Dataset records:
+++

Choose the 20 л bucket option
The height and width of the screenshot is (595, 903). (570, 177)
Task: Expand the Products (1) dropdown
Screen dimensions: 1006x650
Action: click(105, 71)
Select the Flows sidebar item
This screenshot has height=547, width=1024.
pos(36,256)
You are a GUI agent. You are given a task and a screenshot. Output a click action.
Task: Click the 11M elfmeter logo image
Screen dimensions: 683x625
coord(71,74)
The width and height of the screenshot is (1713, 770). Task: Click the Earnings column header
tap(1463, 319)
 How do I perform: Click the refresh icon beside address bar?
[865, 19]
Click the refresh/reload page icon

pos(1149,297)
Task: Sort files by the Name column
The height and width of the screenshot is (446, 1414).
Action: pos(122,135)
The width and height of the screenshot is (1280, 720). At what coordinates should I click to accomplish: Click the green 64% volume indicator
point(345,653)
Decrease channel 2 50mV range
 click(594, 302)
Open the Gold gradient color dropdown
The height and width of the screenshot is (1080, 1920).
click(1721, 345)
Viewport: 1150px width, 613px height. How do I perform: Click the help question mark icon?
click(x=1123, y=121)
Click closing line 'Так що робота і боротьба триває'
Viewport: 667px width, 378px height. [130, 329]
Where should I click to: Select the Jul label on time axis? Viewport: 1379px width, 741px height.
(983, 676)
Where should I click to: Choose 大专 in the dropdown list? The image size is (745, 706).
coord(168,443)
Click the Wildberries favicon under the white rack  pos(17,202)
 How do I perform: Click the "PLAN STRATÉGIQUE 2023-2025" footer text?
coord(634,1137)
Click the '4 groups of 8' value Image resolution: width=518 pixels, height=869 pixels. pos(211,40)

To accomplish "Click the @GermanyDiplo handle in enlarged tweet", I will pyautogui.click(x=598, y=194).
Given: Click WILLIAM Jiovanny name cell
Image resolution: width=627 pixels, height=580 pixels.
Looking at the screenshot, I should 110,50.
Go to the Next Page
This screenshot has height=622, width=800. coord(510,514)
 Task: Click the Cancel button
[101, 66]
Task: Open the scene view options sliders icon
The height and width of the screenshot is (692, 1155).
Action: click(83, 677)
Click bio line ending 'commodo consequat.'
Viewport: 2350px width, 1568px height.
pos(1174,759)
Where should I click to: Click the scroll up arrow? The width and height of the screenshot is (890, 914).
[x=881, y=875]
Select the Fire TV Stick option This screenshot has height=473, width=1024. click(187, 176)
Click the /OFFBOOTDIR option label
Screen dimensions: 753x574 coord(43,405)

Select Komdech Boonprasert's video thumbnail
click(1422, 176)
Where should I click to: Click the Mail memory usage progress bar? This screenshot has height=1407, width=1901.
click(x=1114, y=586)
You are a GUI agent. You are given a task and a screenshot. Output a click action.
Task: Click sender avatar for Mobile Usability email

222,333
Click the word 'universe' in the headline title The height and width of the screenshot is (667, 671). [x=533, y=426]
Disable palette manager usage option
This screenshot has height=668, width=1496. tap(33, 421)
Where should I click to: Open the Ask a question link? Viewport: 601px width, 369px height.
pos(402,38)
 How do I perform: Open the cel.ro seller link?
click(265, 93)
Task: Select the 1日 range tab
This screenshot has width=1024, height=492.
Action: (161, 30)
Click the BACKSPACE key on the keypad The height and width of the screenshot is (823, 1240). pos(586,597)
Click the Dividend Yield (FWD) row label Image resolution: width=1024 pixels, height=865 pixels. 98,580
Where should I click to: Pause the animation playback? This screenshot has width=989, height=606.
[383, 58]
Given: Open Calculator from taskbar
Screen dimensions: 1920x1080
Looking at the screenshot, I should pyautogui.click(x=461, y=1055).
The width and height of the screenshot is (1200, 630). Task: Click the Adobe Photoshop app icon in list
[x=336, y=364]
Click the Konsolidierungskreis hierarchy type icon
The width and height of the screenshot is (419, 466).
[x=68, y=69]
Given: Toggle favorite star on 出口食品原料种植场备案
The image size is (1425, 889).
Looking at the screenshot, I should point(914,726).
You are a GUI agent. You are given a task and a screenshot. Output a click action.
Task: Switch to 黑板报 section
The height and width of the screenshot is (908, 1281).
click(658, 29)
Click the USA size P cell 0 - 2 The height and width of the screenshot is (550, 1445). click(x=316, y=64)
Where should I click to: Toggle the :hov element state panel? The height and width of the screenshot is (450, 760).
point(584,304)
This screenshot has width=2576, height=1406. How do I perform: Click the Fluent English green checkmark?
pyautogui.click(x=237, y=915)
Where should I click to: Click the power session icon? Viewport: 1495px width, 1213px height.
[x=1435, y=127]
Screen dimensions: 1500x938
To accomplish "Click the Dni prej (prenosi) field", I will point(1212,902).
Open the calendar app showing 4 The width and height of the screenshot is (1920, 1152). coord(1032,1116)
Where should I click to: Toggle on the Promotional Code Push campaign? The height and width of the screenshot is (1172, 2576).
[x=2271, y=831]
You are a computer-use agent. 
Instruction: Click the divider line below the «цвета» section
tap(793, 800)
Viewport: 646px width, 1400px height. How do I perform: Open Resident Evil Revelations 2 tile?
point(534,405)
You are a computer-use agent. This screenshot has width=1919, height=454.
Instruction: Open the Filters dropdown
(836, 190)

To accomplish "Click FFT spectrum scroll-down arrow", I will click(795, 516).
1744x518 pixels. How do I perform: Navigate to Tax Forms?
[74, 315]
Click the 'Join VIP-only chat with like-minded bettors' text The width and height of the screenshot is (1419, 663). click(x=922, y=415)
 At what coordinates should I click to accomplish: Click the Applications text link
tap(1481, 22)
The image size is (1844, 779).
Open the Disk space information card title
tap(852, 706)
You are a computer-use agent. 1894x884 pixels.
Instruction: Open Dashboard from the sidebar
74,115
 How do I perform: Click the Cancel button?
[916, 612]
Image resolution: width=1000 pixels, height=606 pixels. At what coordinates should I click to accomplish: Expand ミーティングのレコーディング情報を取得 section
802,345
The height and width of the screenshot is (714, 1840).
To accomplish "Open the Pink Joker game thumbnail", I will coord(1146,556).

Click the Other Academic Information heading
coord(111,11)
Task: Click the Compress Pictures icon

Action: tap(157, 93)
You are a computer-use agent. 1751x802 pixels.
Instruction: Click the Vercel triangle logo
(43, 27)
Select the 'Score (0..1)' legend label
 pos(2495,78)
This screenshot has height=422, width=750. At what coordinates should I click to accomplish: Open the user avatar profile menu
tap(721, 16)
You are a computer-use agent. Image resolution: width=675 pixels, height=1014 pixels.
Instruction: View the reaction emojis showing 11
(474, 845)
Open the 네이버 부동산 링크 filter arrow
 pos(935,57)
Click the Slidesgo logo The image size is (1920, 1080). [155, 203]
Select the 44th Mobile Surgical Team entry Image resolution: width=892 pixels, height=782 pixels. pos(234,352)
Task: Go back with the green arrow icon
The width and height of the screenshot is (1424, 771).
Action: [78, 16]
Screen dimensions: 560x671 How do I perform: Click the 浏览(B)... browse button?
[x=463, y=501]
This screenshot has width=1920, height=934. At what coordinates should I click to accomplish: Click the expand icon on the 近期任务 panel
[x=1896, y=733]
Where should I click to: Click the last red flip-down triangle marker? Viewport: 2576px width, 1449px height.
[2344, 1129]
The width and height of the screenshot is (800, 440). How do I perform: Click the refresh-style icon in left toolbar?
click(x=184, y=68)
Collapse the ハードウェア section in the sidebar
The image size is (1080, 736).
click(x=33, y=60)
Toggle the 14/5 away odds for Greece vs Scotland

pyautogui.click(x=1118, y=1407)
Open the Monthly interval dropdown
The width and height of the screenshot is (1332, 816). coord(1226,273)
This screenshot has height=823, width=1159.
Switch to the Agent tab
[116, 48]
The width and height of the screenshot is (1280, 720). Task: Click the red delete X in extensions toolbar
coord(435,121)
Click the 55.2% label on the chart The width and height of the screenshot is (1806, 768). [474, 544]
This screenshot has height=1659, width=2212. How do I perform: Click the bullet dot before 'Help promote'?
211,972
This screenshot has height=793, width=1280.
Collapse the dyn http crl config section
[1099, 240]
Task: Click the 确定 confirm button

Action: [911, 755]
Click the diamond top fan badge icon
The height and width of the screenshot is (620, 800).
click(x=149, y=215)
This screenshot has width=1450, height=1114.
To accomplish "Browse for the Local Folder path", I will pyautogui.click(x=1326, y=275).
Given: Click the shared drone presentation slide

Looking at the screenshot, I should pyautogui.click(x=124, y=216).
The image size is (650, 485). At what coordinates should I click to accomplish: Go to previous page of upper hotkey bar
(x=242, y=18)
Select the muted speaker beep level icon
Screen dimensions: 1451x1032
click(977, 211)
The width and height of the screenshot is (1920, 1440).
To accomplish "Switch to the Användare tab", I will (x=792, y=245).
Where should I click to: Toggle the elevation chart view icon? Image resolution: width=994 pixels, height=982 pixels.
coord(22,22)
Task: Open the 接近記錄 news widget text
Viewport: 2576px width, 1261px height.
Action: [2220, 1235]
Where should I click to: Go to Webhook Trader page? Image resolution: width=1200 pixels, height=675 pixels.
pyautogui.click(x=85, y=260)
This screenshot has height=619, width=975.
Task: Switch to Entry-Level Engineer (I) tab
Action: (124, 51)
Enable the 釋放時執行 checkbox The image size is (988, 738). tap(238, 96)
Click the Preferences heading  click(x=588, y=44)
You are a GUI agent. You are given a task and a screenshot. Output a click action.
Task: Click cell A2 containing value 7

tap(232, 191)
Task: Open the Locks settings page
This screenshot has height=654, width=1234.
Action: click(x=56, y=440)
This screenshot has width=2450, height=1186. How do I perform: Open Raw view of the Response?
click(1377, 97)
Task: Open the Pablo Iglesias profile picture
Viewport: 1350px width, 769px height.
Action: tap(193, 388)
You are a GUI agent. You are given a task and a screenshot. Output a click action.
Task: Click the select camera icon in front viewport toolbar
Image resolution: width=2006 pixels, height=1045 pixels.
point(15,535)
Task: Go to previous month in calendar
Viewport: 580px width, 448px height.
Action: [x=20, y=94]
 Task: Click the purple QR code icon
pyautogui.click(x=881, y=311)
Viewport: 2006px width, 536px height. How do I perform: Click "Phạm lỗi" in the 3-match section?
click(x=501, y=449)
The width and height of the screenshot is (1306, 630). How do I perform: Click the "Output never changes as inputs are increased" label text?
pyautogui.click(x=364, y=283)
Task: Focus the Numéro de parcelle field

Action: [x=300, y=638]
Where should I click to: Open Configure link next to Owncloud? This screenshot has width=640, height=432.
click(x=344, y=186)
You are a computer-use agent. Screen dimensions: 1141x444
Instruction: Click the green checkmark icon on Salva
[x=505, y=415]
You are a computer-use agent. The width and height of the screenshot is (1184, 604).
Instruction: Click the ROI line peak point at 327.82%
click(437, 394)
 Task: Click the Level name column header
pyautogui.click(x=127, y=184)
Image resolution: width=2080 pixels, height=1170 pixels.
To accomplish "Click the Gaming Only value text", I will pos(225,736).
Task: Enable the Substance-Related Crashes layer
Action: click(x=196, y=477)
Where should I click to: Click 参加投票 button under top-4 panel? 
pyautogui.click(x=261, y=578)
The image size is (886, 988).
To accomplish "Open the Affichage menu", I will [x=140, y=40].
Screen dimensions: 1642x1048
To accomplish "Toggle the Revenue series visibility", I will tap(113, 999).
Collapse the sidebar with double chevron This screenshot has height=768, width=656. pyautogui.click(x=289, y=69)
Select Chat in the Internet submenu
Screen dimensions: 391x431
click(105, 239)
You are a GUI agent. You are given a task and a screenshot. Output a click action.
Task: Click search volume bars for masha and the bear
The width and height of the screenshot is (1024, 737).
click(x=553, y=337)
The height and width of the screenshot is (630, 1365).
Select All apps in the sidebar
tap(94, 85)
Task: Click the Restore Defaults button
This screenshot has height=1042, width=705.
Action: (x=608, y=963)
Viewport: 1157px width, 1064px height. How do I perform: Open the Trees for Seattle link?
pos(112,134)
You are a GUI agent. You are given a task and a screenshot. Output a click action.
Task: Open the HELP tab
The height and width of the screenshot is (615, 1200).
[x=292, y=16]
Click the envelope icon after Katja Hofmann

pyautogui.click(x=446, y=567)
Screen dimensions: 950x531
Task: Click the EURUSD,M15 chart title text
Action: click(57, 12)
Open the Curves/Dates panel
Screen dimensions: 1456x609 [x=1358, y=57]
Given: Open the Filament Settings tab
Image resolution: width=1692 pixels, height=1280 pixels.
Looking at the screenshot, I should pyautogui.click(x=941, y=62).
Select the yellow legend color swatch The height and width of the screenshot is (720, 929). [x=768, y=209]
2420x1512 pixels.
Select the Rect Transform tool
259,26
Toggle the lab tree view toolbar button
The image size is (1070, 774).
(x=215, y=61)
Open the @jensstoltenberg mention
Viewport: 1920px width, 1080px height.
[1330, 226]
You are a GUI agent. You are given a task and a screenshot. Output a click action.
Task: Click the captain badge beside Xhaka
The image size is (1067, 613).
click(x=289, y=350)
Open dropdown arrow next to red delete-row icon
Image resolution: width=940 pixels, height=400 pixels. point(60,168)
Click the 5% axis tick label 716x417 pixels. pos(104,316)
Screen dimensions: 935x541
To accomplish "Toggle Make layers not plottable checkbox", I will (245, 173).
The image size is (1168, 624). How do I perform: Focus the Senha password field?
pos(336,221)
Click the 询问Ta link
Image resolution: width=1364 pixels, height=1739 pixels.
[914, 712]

+++

WHAT YOU ARE ASKED TO DO> Copy the listing word for word, from its first line up to and including the line with "Click the Wildberries".

FINAL ANSWER>
Choose the 20 л bucket option
The height and width of the screenshot is (595, 903). (570, 177)
Task: Expand the Products (1) dropdown
Screen dimensions: 1006x650
Action: click(105, 71)
Select the Flows sidebar item
This screenshot has height=547, width=1024.
pos(36,256)
You are a GUI agent. You are given a task and a screenshot. Output a click action.
Task: Click the 11M elfmeter logo image
Screen dimensions: 683x625
coord(71,74)
The width and height of the screenshot is (1713, 770). Task: Click the Earnings column header
tap(1463, 319)
 How do I perform: Click the refresh icon beside address bar?
[865, 19]
Click the refresh/reload page icon

pos(1149,297)
Task: Sort files by the Name column
The height and width of the screenshot is (446, 1414).
Action: pos(122,135)
The width and height of the screenshot is (1280, 720). At what coordinates should I click to accomplish: Click the green 64% volume indicator
point(345,653)
Decrease channel 2 50mV range
 click(594, 302)
Open the Gold gradient color dropdown
The height and width of the screenshot is (1080, 1920).
click(1721, 345)
Viewport: 1150px width, 613px height. How do I perform: Click the help question mark icon?
click(x=1123, y=121)
Click closing line 'Так що робота і боротьба триває'
Viewport: 667px width, 378px height. [130, 329]
Where should I click to: Select the Jul label on time axis? Viewport: 1379px width, 741px height.
(983, 676)
Where should I click to: Choose 大专 in the dropdown list? The image size is (745, 706).
coord(168,443)
Click the Wildberries favicon under the white rack  pos(17,202)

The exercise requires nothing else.